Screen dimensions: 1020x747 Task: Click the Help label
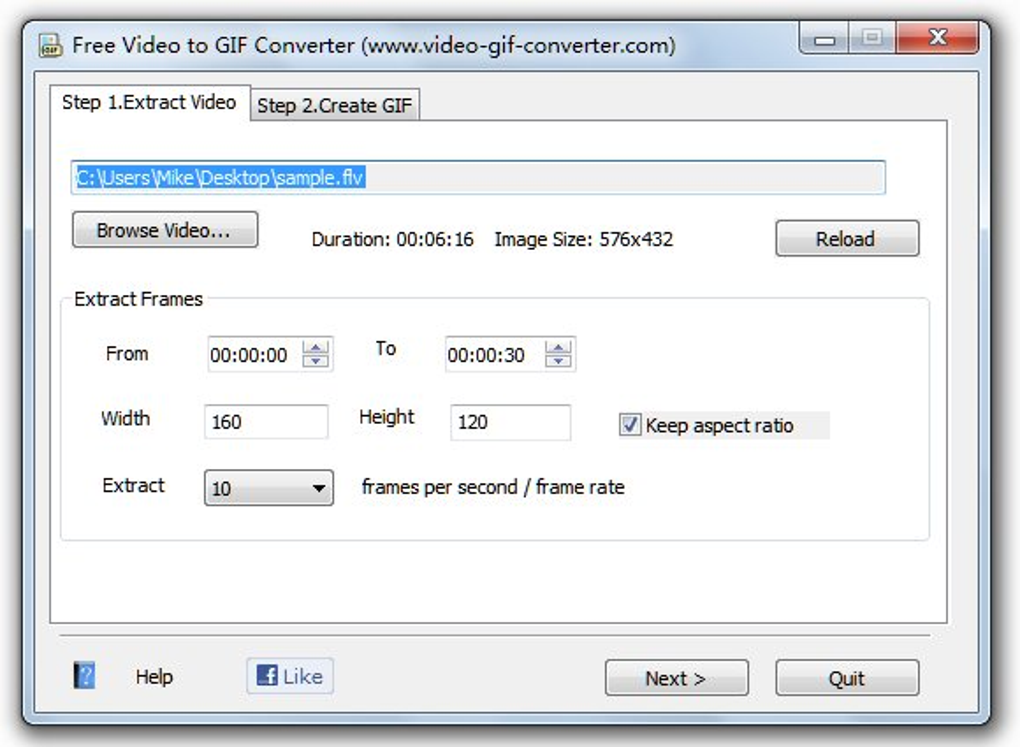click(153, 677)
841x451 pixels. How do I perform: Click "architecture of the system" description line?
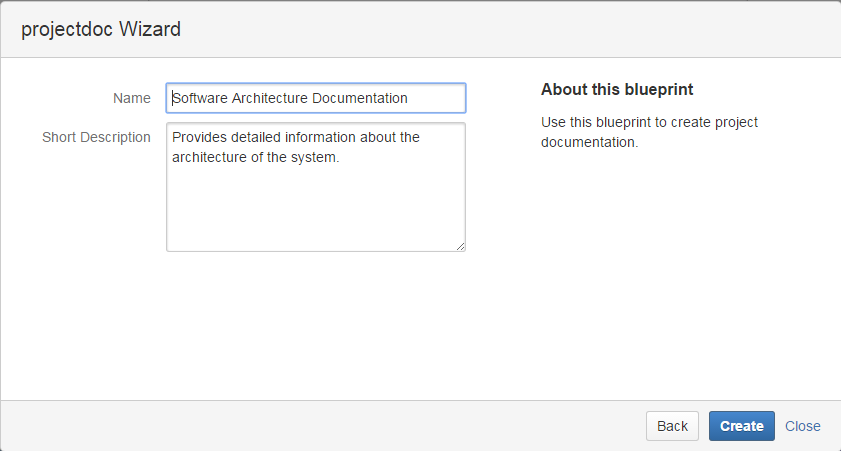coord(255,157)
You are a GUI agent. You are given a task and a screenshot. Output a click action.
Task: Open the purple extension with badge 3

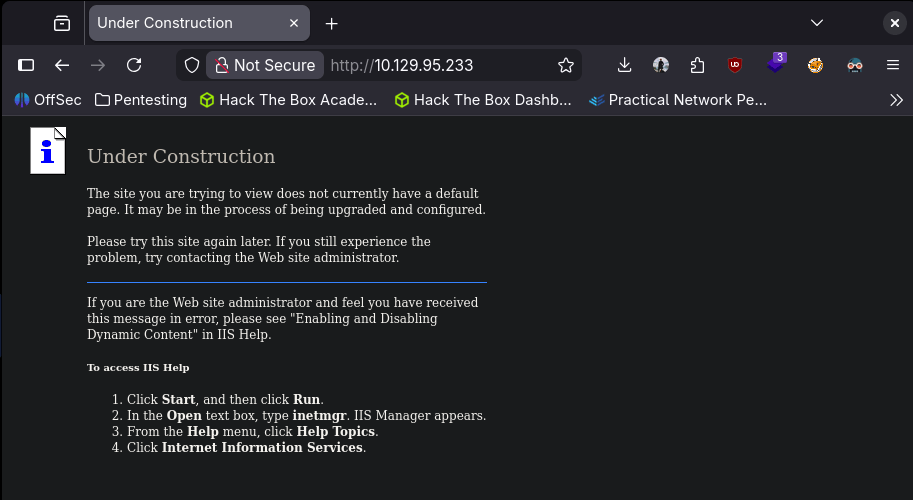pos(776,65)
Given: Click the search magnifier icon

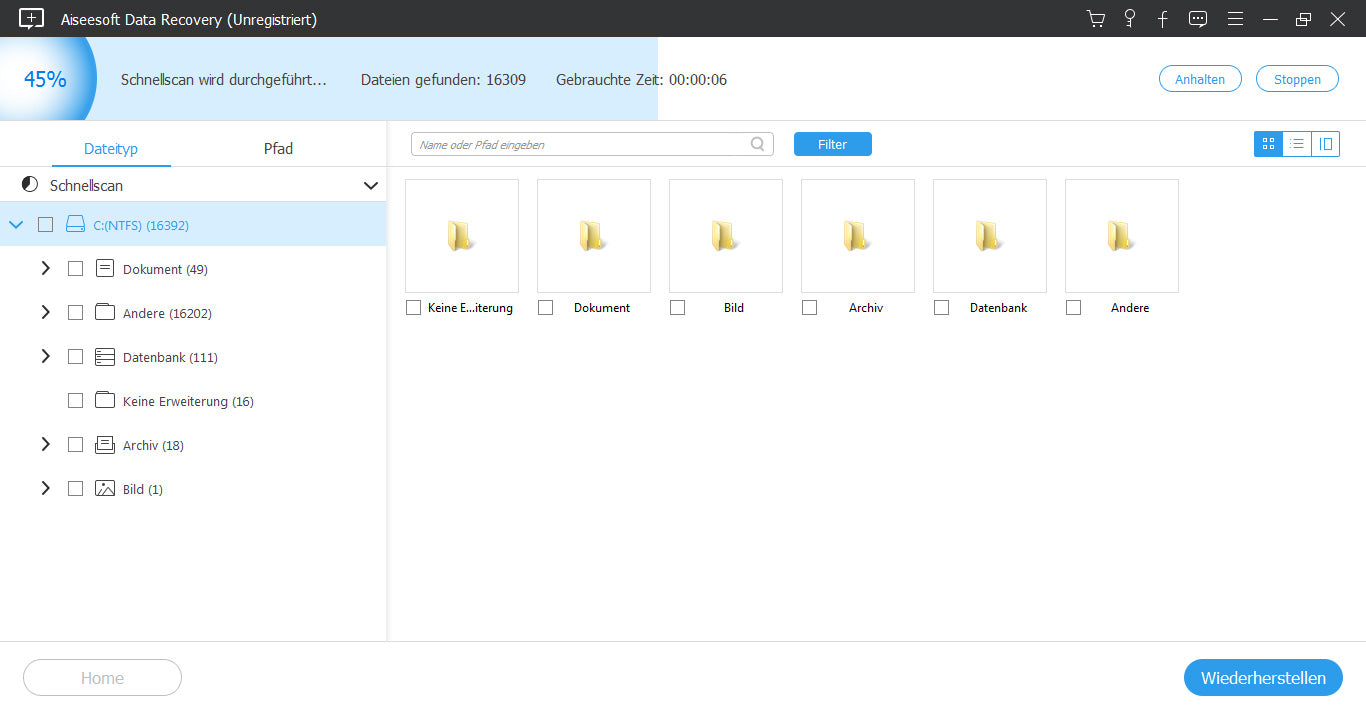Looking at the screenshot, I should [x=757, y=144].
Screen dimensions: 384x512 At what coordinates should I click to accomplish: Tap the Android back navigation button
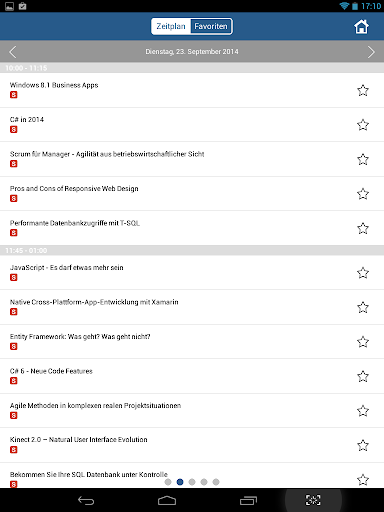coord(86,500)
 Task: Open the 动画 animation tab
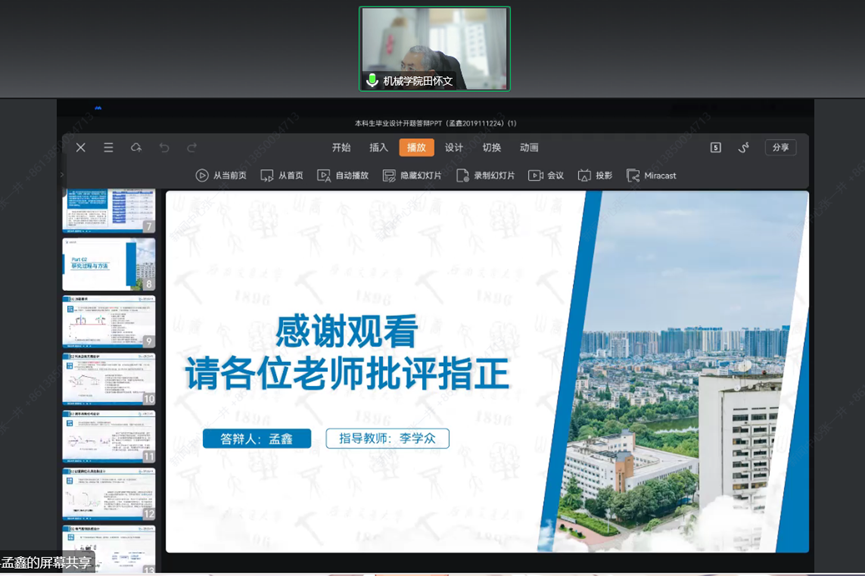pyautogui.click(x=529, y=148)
...
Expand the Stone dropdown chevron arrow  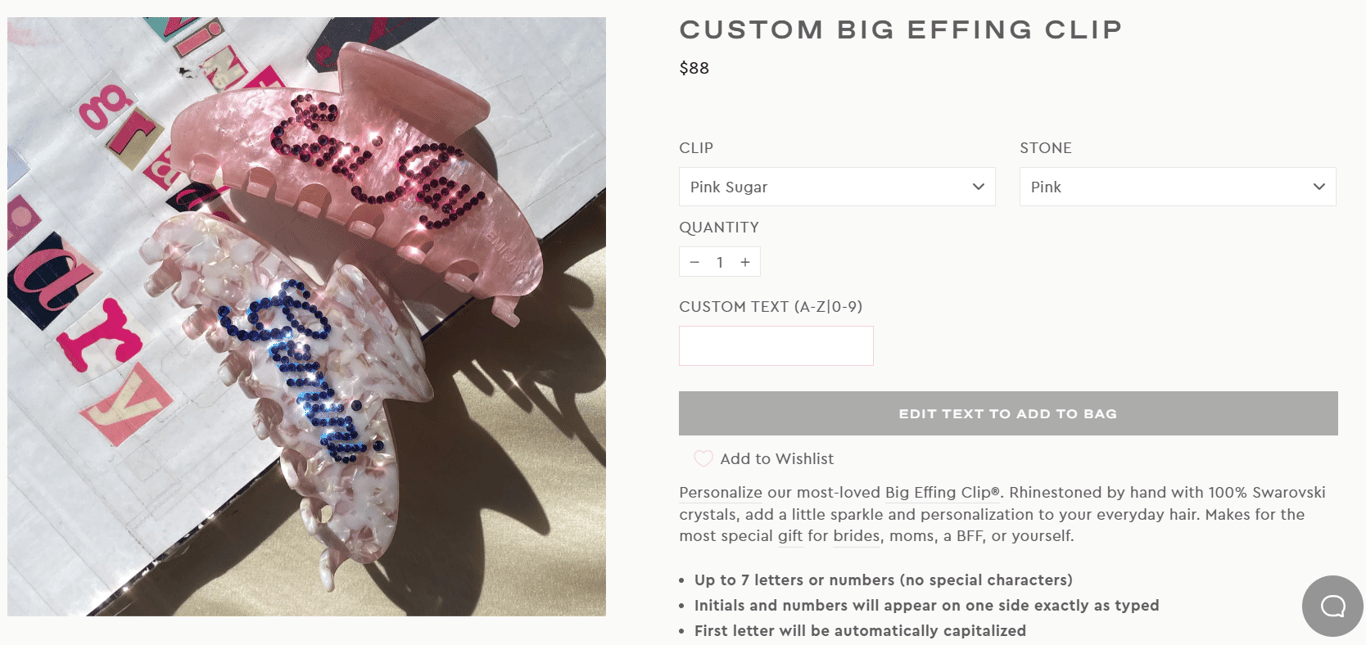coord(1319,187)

Description of the task:
Leave the pictures out, and transcribe exactly the lines above starting at the one that contains "Screen dimensions: 1020x747" and ending at the one that contains "You are a GUI".

Exercise result:
Screen dimensions: 1020x747 Task: Click the Help label
click(153, 677)
841x451 pixels. How do I perform: Click "architecture of the system" description line?
coord(255,157)
You are a GUI agent. You are given a task and a screenshot. Output a click action.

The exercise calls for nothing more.